In the entries below, the lines from the one with "You are a GUI" through the one with "Task: Select the Busquets player name" are to be copied exactly; both ends count.

-------- ENTRIES SUPPLIED

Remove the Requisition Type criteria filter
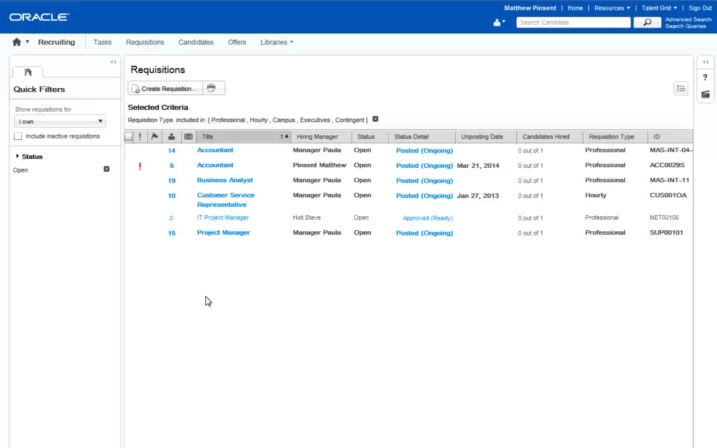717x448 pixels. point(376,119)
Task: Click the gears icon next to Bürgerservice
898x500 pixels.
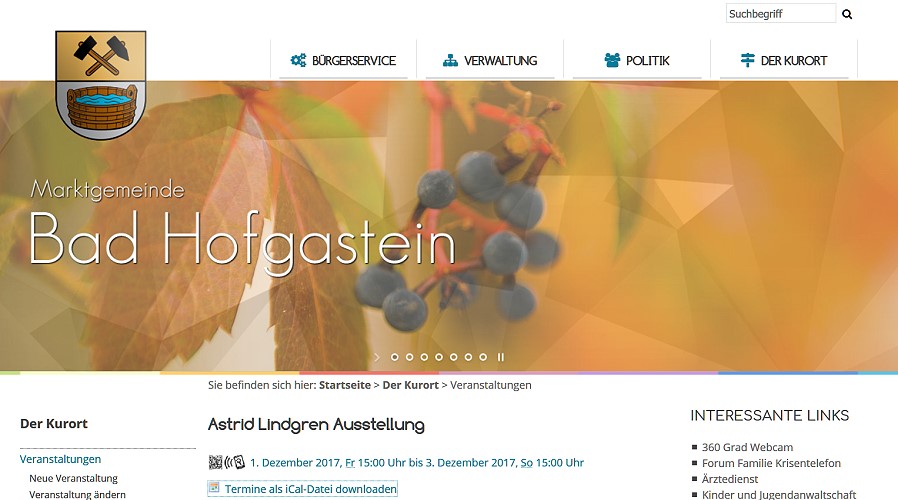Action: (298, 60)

----------------
-------- ENTRIES SUPPLIED

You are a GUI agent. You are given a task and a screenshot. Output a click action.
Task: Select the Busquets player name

----------------

ANSWER TO THIS PROBLEM:
You are a GUI agent. You are given a task and a screenshot. Output a click action.
Task: Select the Busquets player name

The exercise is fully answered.